• [INPUT FOR THIS TASK]:
++++++
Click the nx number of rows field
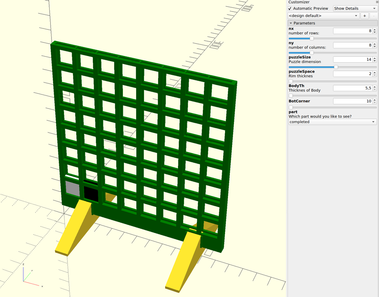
++++++
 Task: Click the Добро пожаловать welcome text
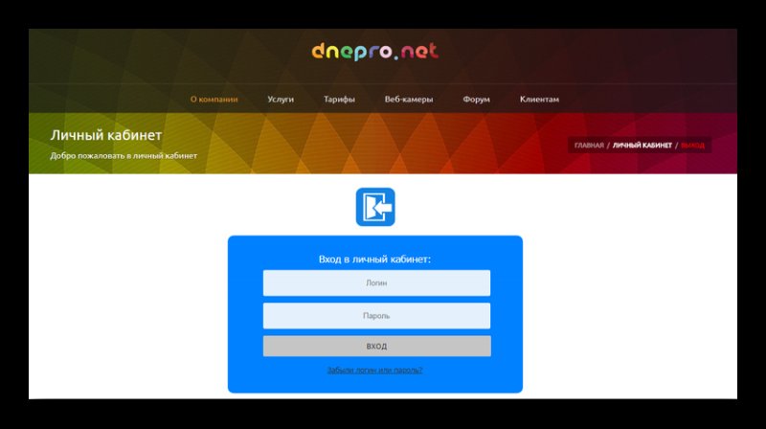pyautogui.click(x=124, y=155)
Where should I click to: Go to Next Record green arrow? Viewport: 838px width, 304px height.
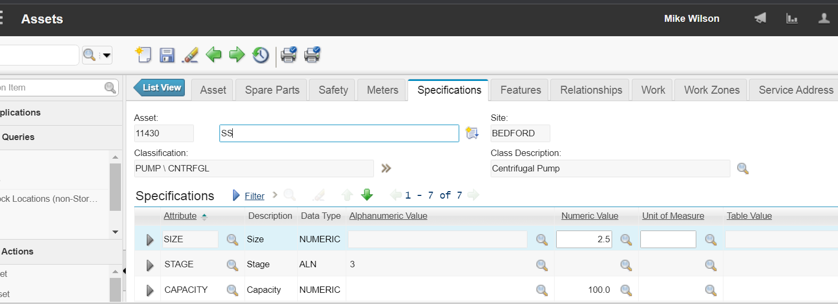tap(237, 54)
++++++
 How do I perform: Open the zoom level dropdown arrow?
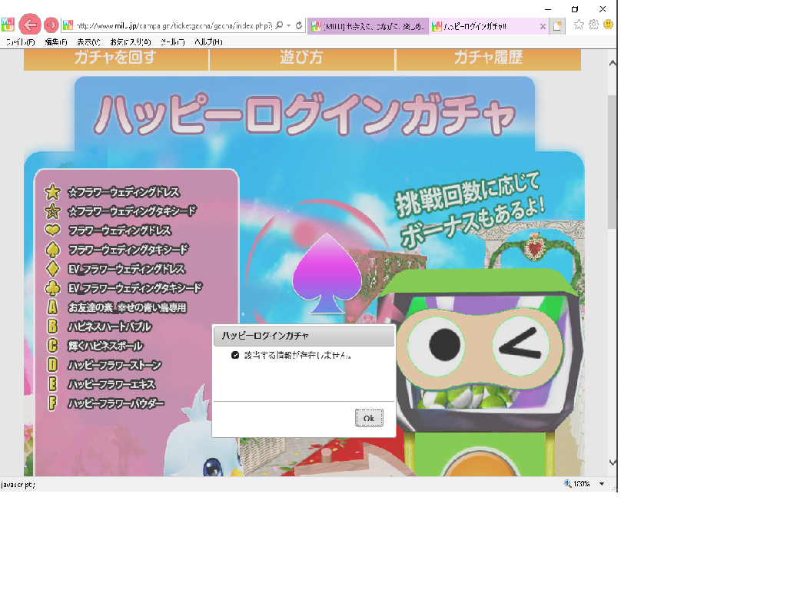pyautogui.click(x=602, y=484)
++++++
• [TO BE DONE]:
Recast as a Markdown table with the columns "No." and "Line" every line from the line with "Where should I" up to and including the line with "tap(237, 54)", numbering each one and omitting blank lines. Leave the pictures out of the table.

• [CORRECT RESULT]:
| No. | Line |
|---|---|
| 1 | Where should I click to: Go to Next Record green arrow? Viewport: 838px width, 304px height. |
| 2 | tap(237, 54) |